So I got two new SSD’s to place in front of my spinning rust as a special vdev for metadata and small blocks.
Then I notice this one drive in zpool status:
NAME STATE READ WRITE CKSUM
ata-HGST_HUH728080ALN600_ABCDWXYZ ONLINE 26 0 12
and not long after:
NAME STATE READ WRITE CKSUM
ata-HGST_HUH728080ALN600_ABCDWXYZ ONLINE 117 1 71
I asked around over at STH and dug around myself some more.
SMART Self-test log structure revision number 1
Num Test_Description Status Remaining LifeTime(hours) LBA_of_first_error
# 1 Extended offline Completed: read failure 90% 14067 1468064631
# 2 Short offline Completed: read failure 90% 14067 1468064631
So I create a partition starting just before sector 1468064631 and I let this run for an hour or so:
# badblocks -b 4096 -c 1024 -s /dev/disk/by-id/ata-HGST_HUH728080ALN600_VLJVKBYY-part1
Checking for bad blocks (read-only test): 9 0.00% done, 0:04 elapsed. (0/0/0 errors)
100.00% done, 0:07 elapsed. (1/0/0 errors)
110.00% done, 0:09 elapsed. (2/0/0 errors)
120.00% done, 0:11 elapsed. (3/0/0 errors)
130.00% done, 0:13 elapsed. (4/0/0 errors)
Only errors so I cancelled it.
Also this:
7 Seek_Error_Rate 0x000b 066 066 067 Pre-fail Always FAILING_NOW 1966194
So yeah, its dead.
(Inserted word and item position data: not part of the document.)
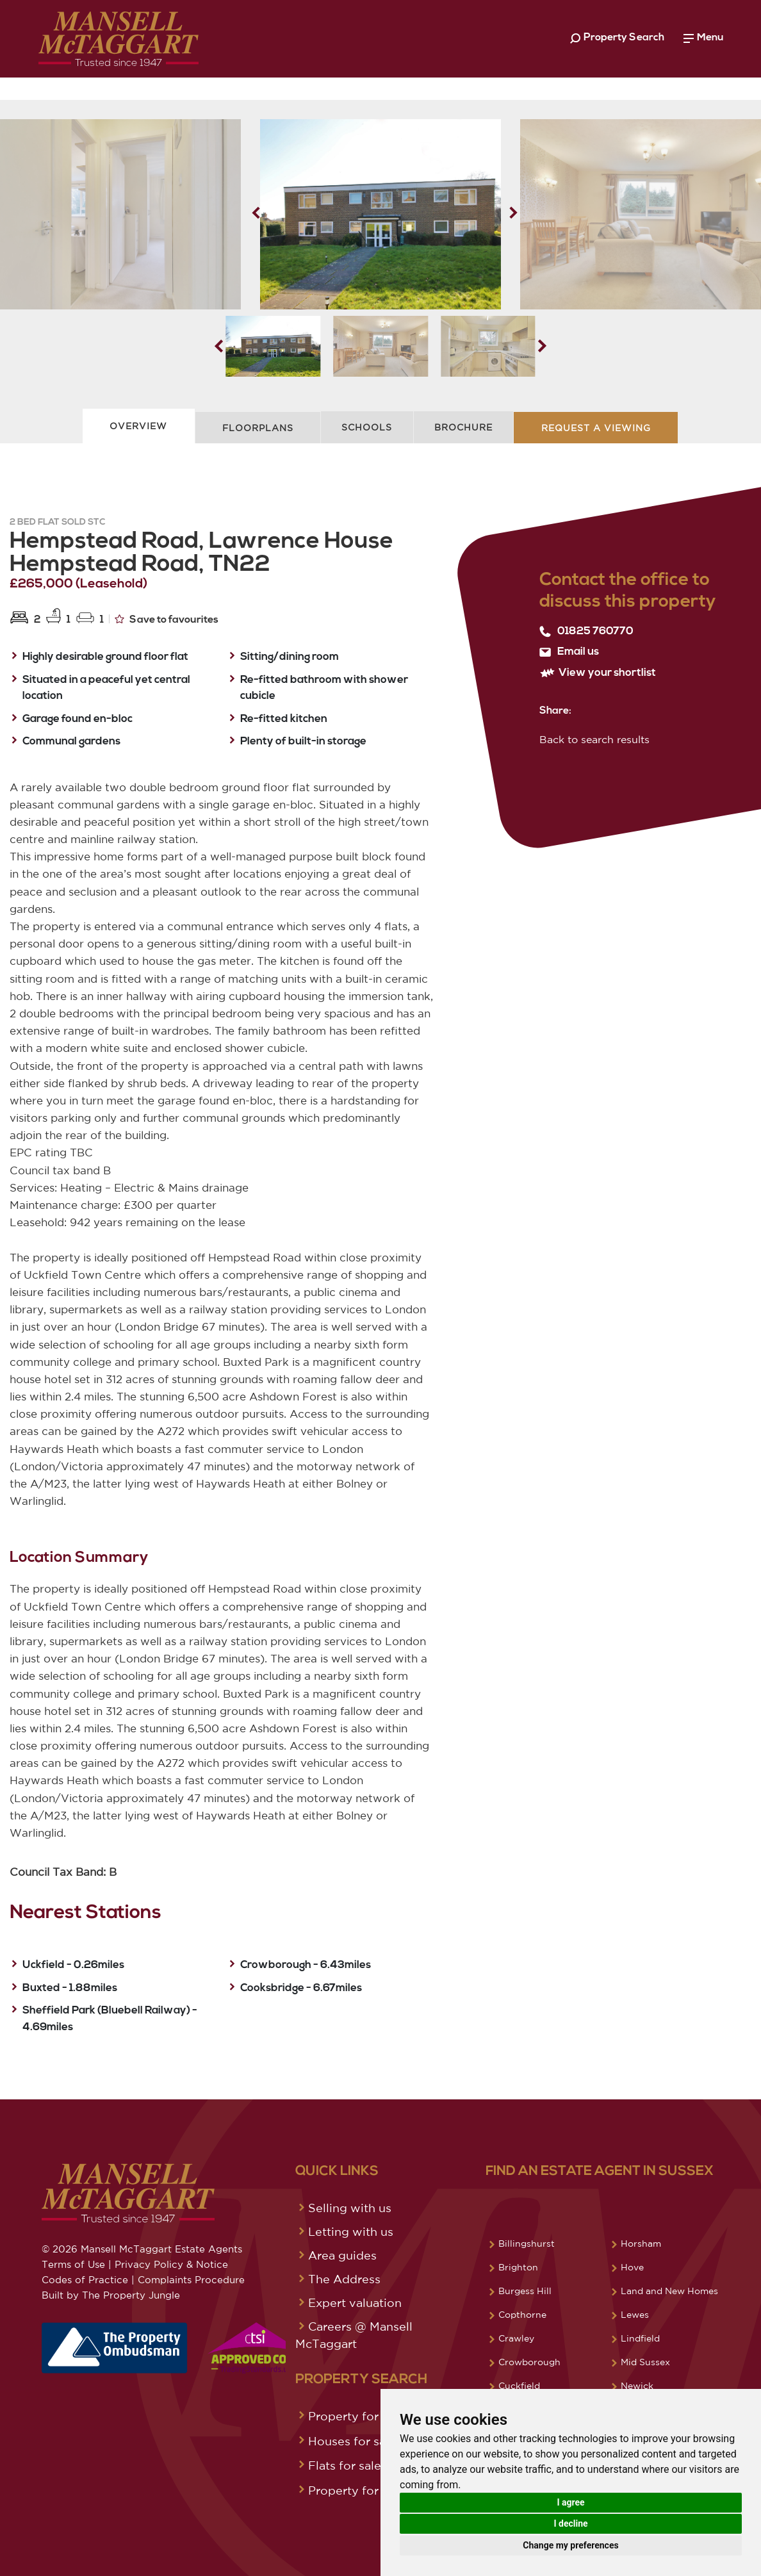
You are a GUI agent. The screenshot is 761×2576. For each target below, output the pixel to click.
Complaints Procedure (191, 2279)
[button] (513, 213)
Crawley (516, 2338)
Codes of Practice (85, 2279)
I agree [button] (570, 2502)
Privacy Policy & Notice (171, 2264)
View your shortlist (597, 673)
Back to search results (594, 739)
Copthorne (522, 2314)
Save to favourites (166, 618)
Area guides (342, 2255)
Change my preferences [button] (570, 2545)
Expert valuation (355, 2302)
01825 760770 (586, 631)
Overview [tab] (138, 426)
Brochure (463, 427)
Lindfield (640, 2338)
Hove (632, 2267)
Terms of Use (73, 2264)
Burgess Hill (525, 2291)
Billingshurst (526, 2243)
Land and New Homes (669, 2291)
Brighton (518, 2267)
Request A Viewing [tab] (596, 428)
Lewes (635, 2314)
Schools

Stuff happens and its oke, except I didn’t have an 8TB spare …
I have some 4TB disks tucked away somewhere, which together are just about big enough to hold all the data in a raidz1.
Threw those in, syncoid -r ...
That was last night …
Playing around with the new SSD’s and somewhat disappointed with the performance I am seeing and wondering what that might cause … I get an alarm from one of the 4TB’s:
ID# ATTRIBUTE_NAME FLAG VALUE WORST THRESH TYPE UPDATED WHEN_FAILED RAW_VALUE
1 Raw_Read_Error_Rate 0x000b 083 083 016 Pre-fail Always - 5636444
5 Reallocated_Sector_Ct 0x0033 100 100 005 Pre-fail Always - 3
196 Reallocated_Event_Count 0x0032 100 100 000 Old_age Always - 3
Along with a bunch of ATA errors in the SMART error log.
So they are old (> 45000 hours) but really, did it have to happen today?
I am just done syncing one pool, and now I have to do it all over again.
I jumped the gun and ordered a box of SSD’s to get rid of this rust once and for all.